A Real Page Turner!
Novels by David Baldacci are not the usual fare discussed at a ladies’ book club meeting.
Most of his best sellers fall into the thriller category with Arab terrorists, nuclear threats and Washington D. C. misfits. (The Camel Club, 2006)
Early in his writing career, this attorney turned author gave readers an inside look at the appeal process of the Supreme Court through the eyes of convicted murderer Rufus Harms. (The Simple Truth, 1998)
A 2001 release, Last Man Standing follows an FBI point man’s desperate search for answers after his entire Hostage Rescue Team was gunned down around him in a blind alley. Not exactly a book club choice either!
But sandwiched between the CIA villains, Secret Service agents and serial killers is Wish You Well, a homespun tale of love across four generations and, in particular, 1940’s life in the Appalachian mountains of Virginia.

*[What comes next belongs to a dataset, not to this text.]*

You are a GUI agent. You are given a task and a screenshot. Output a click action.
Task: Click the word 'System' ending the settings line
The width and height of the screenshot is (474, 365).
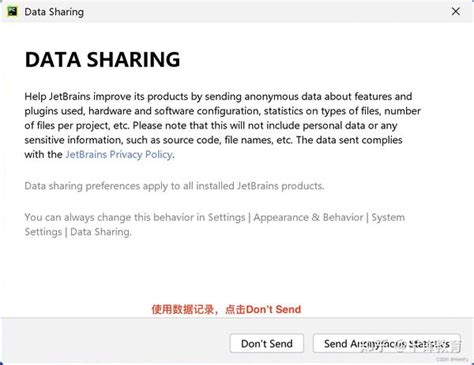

In the opening chapter, a fatal automobile accident forces the family of a critically acclaimed novelist to leave their New York home and retreat to the Cardinal family cabin back in the hills.
Awakened at 5 a.m. by their great grandmother also named Louisa Mae Cardinal, Lou, aged 12 and Oz, 7, soon learn to milk the cows, slop the hogs, feed chickens, drop hay and gather eggs before walking two miles to school every day.
A Virginia resident himself, Baldacci created adventures and hardships familiar to his maternal grandmother, Cora Rose, who spent 60 years in the higher elevations. Even the author’s mother, the youngest of ten children, spent the first 17 years of her life in the same rocky peaks.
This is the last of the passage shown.